- _About this exercise_
Give back every entry below, unchanged.

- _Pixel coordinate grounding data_
::::::
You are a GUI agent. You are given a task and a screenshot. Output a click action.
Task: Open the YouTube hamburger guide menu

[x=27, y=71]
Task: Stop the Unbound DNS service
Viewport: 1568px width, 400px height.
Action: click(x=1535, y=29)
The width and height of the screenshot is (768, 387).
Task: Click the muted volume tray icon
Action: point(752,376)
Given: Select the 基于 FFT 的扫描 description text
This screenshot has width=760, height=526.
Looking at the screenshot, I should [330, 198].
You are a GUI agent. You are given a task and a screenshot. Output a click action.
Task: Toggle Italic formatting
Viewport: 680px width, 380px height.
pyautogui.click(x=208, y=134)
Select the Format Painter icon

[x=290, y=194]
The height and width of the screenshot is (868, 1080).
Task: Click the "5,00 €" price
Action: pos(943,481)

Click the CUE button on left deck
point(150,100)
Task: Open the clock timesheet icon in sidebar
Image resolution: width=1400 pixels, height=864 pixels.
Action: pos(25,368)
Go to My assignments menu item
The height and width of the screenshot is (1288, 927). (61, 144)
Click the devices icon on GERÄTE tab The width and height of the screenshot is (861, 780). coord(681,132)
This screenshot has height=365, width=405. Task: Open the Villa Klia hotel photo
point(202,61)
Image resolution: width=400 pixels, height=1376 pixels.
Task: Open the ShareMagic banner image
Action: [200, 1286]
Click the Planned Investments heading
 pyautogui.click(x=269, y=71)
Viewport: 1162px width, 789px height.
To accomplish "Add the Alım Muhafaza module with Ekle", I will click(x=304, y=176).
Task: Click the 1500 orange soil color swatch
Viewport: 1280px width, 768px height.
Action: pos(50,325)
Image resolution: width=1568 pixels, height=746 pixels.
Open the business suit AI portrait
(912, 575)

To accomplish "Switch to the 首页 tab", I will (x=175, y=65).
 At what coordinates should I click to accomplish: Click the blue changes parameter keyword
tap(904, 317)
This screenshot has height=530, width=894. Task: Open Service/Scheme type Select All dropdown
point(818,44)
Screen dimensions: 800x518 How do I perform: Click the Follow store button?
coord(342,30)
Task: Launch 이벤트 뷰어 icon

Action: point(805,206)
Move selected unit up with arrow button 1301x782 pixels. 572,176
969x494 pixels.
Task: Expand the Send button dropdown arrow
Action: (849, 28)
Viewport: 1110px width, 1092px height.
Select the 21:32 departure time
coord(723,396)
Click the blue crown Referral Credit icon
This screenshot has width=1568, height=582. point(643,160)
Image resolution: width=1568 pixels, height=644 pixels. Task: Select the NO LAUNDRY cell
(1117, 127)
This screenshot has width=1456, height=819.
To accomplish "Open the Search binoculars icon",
::::::
- _Expected output_
You are a GUI agent. You are given a task and a screenshot. Output a click action.
Task: Open the YouTube hamburger guide menu

[x=27, y=71]
Task: Stop the Unbound DNS service
Viewport: 1568px width, 400px height.
Action: click(x=1535, y=29)
The width and height of the screenshot is (768, 387).
Task: Click the muted volume tray icon
Action: point(752,376)
Given: Select the 基于 FFT 的扫描 description text
This screenshot has width=760, height=526.
Looking at the screenshot, I should [330, 198].
You are a GUI agent. You are given a task and a screenshot. Output a click action.
Task: Toggle Italic formatting
Viewport: 680px width, 380px height.
pyautogui.click(x=208, y=134)
Select the Format Painter icon

[x=290, y=194]
The height and width of the screenshot is (868, 1080).
Task: Click the "5,00 €" price
Action: pos(943,481)

Click the CUE button on left deck
point(150,100)
Task: Open the clock timesheet icon in sidebar
Image resolution: width=1400 pixels, height=864 pixels.
Action: pos(25,368)
Go to My assignments menu item
The height and width of the screenshot is (1288, 927). (61, 144)
Click the devices icon on GERÄTE tab The width and height of the screenshot is (861, 780). coord(681,132)
This screenshot has height=365, width=405. Task: Open the Villa Klia hotel photo
point(202,61)
Image resolution: width=400 pixels, height=1376 pixels.
Task: Open the ShareMagic banner image
Action: [200, 1286]
Click the Planned Investments heading
 pyautogui.click(x=269, y=71)
Viewport: 1162px width, 789px height.
To accomplish "Add the Alım Muhafaza module with Ekle", I will click(x=304, y=176).
Task: Click the 1500 orange soil color swatch
Viewport: 1280px width, 768px height.
Action: pos(50,325)
Image resolution: width=1568 pixels, height=746 pixels.
Open the business suit AI portrait
(912, 575)

To accomplish "Switch to the 首页 tab", I will (x=175, y=65).
 At what coordinates should I click to accomplish: Click the blue changes parameter keyword
tap(904, 317)
This screenshot has height=530, width=894. Task: Open Service/Scheme type Select All dropdown
point(818,44)
Screen dimensions: 800x518 How do I perform: Click the Follow store button?
coord(342,30)
Task: Launch 이벤트 뷰어 icon

Action: point(805,206)
Move selected unit up with arrow button 1301x782 pixels. 572,176
969x494 pixels.
Task: Expand the Send button dropdown arrow
Action: (849, 28)
Viewport: 1110px width, 1092px height.
Select the 21:32 departure time
coord(723,396)
Click the blue crown Referral Credit icon
This screenshot has width=1568, height=582. point(643,160)
Image resolution: width=1568 pixels, height=644 pixels. Task: Select the NO LAUNDRY cell
(1117, 127)
This screenshot has width=1456, height=819.
To accomplish "Open the Search binoculars icon",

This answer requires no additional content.